## BEGIN Record list
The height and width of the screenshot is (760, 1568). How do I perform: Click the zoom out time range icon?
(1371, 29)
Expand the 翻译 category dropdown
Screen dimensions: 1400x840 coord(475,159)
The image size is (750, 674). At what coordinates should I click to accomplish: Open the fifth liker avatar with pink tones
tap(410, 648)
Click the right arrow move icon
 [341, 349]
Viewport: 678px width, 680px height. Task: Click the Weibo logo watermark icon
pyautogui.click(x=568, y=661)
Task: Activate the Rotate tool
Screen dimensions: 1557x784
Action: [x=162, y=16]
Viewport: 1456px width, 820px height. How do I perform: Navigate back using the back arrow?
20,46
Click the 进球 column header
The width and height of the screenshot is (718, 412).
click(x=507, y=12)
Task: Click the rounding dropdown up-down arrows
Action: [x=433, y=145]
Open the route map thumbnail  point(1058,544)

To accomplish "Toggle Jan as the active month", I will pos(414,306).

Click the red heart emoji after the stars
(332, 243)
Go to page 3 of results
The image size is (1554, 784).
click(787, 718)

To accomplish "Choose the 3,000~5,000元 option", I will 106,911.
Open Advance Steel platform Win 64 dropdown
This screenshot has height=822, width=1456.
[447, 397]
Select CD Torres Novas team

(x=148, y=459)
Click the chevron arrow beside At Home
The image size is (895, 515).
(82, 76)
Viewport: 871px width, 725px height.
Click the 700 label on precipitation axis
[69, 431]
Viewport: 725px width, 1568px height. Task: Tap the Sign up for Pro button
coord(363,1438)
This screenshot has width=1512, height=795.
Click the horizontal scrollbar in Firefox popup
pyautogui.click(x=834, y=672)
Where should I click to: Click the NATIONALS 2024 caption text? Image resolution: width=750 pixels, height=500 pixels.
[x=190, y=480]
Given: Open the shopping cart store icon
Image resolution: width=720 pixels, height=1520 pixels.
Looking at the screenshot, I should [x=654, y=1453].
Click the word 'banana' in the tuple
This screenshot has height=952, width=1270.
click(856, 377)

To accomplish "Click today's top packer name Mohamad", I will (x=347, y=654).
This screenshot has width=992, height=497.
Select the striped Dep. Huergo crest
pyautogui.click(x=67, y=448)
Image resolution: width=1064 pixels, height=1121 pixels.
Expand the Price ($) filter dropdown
## END Record list
# What is asked
Reproduce every one of the records above verbatim, with no changes to wording, numbers, spacing, or line order.

# Result of this task
The height and width of the screenshot is (760, 1568). How do I perform: Click the zoom out time range icon?
(1371, 29)
Expand the 翻译 category dropdown
Screen dimensions: 1400x840 coord(475,159)
The image size is (750, 674). At what coordinates should I click to accomplish: Open the fifth liker avatar with pink tones
tap(410, 648)
Click the right arrow move icon
 [341, 349]
Viewport: 678px width, 680px height. Task: Click the Weibo logo watermark icon
pyautogui.click(x=568, y=661)
Task: Activate the Rotate tool
Screen dimensions: 1557x784
Action: [x=162, y=16]
Viewport: 1456px width, 820px height. How do I perform: Navigate back using the back arrow?
20,46
Click the 进球 column header
The width and height of the screenshot is (718, 412).
click(x=507, y=12)
Task: Click the rounding dropdown up-down arrows
Action: [x=433, y=145]
Open the route map thumbnail  point(1058,544)

To accomplish "Toggle Jan as the active month", I will pos(414,306).

Click the red heart emoji after the stars
(332, 243)
Go to page 3 of results
The image size is (1554, 784).
click(787, 718)

To accomplish "Choose the 3,000~5,000元 option", I will 106,911.
Open Advance Steel platform Win 64 dropdown
This screenshot has height=822, width=1456.
[447, 397]
Select CD Torres Novas team

(x=148, y=459)
Click the chevron arrow beside At Home
The image size is (895, 515).
(82, 76)
Viewport: 871px width, 725px height.
Click the 700 label on precipitation axis
[69, 431]
Viewport: 725px width, 1568px height. Task: Tap the Sign up for Pro button
coord(363,1438)
This screenshot has width=1512, height=795.
Click the horizontal scrollbar in Firefox popup
pyautogui.click(x=834, y=672)
Where should I click to: Click the NATIONALS 2024 caption text? Image resolution: width=750 pixels, height=500 pixels.
[x=190, y=480]
Given: Open the shopping cart store icon
Image resolution: width=720 pixels, height=1520 pixels.
Looking at the screenshot, I should [x=654, y=1453].
Click the word 'banana' in the tuple
This screenshot has height=952, width=1270.
click(856, 377)

To accomplish "Click today's top packer name Mohamad", I will (x=347, y=654).
This screenshot has width=992, height=497.
Select the striped Dep. Huergo crest
pyautogui.click(x=67, y=448)
Image resolution: width=1064 pixels, height=1121 pixels.
Expand the Price ($) filter dropdown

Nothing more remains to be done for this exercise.